Mas tão significativa quanto a perda de fiéis católicos é o aumento do número de evangélicos pentecostais, que passaram de 15,4% da população em 2000 (26,2 milhões) para 22,2% em 2010 (42,3 milhões). Um aumento de cerca de 16 milhões de pessoas em 10 anos, quase toda a população do Chile. Aproximadamente 8% dos brasileiros disseram não ter religião e 1,9% declararam-se espírita.

"Se a tendência continuar, é claro que a Igreja Católica pode continuar a perder fiéis e os pentecostais ganhando", disse o professor César Romero Jacob, autor do Atlas da filiação religiosa e indicadores sociais no Brasil. José Diniz, professor da Escola Nacional de Ciências Estatísticas do Rio de Janeiro, estima que até 2030 os católicos vão representar menos de 50% da população brasileira.

O contador de almas


Silas Malafaia é um tele-evangelista de 54 anos, que viaja de avião privado e condena abertamente o casamento homossexual, o aborto e a moda insinuante das mulheres.

No ano passado ele lançou uma campanha na internet para "ganhar um milhão de almas" para a sua igreja, a Assembleia de Deus Vitória em Cristo, que reúne mais da metade dos pentecostais evangélicos no Brasil.

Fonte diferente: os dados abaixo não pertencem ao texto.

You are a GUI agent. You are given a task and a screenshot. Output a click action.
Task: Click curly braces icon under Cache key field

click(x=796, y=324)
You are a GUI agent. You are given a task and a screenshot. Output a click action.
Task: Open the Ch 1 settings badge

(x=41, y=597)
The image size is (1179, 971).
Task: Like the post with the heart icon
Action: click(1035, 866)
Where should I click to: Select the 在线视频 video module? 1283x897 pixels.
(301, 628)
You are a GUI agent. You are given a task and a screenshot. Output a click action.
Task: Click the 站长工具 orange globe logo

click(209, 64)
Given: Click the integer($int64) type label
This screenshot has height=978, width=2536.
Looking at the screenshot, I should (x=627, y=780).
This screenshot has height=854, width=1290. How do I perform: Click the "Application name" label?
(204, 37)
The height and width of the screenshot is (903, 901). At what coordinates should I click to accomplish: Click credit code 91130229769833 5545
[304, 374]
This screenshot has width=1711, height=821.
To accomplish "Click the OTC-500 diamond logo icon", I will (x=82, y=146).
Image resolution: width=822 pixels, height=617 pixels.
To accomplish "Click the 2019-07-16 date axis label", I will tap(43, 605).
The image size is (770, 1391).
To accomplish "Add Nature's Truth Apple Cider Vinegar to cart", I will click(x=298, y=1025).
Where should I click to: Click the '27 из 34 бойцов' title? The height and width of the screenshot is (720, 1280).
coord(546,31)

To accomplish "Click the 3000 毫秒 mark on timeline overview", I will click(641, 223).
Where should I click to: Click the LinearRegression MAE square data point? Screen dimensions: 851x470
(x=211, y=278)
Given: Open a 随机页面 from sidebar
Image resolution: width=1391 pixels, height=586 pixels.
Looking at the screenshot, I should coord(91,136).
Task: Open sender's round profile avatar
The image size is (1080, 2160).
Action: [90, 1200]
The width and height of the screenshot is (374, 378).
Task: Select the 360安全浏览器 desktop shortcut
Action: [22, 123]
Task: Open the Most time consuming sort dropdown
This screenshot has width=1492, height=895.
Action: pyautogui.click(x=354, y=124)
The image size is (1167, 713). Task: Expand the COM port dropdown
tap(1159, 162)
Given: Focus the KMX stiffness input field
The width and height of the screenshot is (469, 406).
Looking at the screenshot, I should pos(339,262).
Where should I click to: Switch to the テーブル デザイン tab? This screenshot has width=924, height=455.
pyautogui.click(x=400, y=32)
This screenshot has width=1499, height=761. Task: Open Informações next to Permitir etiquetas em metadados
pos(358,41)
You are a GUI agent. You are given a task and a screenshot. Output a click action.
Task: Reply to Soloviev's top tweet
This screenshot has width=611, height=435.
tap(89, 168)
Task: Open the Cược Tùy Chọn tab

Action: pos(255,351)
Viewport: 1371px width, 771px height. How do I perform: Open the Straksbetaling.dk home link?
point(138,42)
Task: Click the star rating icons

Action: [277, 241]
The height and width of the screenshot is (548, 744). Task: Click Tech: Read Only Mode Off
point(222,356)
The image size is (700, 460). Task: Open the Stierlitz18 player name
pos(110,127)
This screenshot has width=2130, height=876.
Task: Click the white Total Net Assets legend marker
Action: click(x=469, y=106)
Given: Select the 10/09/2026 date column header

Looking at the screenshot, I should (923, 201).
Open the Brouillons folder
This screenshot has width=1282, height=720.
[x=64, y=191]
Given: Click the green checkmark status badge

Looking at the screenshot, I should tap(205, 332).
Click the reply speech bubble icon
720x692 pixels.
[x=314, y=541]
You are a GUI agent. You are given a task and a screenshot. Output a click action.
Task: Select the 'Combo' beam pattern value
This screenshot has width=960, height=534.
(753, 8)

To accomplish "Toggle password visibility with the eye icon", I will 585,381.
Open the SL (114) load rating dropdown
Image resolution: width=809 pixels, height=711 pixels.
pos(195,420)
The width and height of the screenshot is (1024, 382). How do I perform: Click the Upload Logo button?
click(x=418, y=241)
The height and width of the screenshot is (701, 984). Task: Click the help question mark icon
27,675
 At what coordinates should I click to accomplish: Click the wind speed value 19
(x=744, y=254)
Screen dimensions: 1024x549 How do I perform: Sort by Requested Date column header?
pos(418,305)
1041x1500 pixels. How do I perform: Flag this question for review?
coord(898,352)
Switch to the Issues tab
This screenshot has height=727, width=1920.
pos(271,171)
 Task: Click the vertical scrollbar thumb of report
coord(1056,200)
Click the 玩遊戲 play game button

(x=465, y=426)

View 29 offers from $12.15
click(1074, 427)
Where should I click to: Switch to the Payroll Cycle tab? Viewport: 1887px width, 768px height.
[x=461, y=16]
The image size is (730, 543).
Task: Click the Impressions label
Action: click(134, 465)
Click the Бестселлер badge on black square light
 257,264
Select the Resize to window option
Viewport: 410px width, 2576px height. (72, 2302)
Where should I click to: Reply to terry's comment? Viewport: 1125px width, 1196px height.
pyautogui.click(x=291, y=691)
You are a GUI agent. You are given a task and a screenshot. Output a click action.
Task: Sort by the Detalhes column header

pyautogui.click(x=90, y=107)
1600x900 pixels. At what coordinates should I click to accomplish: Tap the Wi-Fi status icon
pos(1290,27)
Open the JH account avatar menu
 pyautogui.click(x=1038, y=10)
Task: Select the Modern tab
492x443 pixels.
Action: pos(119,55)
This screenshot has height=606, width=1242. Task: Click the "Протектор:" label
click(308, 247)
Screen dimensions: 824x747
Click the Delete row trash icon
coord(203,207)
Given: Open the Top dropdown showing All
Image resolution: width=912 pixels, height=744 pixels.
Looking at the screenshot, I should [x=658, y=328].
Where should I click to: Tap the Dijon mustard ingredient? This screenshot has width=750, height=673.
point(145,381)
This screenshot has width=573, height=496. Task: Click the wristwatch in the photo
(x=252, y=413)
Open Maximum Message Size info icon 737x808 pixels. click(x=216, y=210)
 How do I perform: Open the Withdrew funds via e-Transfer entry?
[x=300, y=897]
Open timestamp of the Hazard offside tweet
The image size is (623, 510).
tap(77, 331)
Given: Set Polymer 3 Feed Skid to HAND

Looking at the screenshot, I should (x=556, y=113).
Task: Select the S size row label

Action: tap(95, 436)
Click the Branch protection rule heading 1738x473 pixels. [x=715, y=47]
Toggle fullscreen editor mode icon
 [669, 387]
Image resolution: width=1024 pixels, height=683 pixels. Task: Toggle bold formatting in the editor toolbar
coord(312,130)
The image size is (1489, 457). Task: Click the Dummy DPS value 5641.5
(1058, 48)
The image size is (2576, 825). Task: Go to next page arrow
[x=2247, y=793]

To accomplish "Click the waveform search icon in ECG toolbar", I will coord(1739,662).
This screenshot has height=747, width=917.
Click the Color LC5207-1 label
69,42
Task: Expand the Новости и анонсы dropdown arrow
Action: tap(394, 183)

O "contador de almas", um registro eletrônico de afiliações, mostrava que até quarta-feira, 60.404 pessoas tinham se unido a esta igreja depois de realizar uma "oferta voluntária" de ao menos 500 dólares. "Acho que a igreja evangélica vai alcançar a maioria no Brasil em 20 anos", afirmou Malafaia.

Os novos fiéis são atraídos através da internet ou em atos que reúnem milhares de pessoas liderados pelo pastor, que compra espaços nacionais na televisão e possui uma editora de publicações evangélicas.

Apenas a Assembléia de Deus, com mais de um século no Brasil, conta com cerca de 50.000 pastores e 100.000 templos, muitos deles, edifícios colossais, de acordo com Malafaia. Por sua parte, a Igreja Católica tinha cerca de 24.830 padres e 10.720 paróquias, de acordo com um censo da instituição de 2010.[SAIBAMAIS]

"A grande maioria dos evangélicos eram católicos, mas ser católico não significa ser praticante (...) No entanto, um evangélico é evangélico no trabalho, na escola, na comunidade", ressalta o pastor.

Os cultos evangélicos, como o encabeçado por Malafaia ou o da Igreja Universal do Reino de Deus, investem em campanhas midiáticas e tiram o máximo proveito das ferramentas virtuais em sua abordagem aos fiéis.

No atual Congresso brasileiro, os evangélicos têm 73 dos 594 assentos, a maior bancada em sua história, e sua mensagem é abertamente conservadora e de defesa "da família natural composta por um homem e uma mulher", disse Ronaldo Fonseca, deputado e membro da Assembléia de Deus.

Analistas acreditam que o declínio da Igreja Católica está associado com a migração dos últimos anos, em que milhares de brasileiros, por razões econômicas, deixaram seus estados tradicionalmente católicos para as periferias das grandes cidades.

"Eles deixam um Brasil católico, do nordeste e do sul, e chegam à esta periferia pobre onde o Estado é ausente e a Igreja Católica tem uma presença insuficiente. Os grupos pentecostais ocuparam este espaço", afirma Jacob.

Enquanto isso, "a igreja católica está ausente das periferias. A Igreja falhou no acompanhamento dos migrantes e limitou-se a suas estruturas paroquiais tradicionais", indicou por sua vez o sacerdote jesuíta Thierry Lienard de Guertechin, diretor do Instituto Brasileiro de Desenvolvimento.

Se a instituição católica não inverter a tendência, o Brasil poderá deixar de ser o país com o maior número de fiéis católicos e a "tendência da sociedade brasileira será mais conservadora, com o crescimento dos evangélicos e da defesa da família natural", comemora o deputado Fonseca.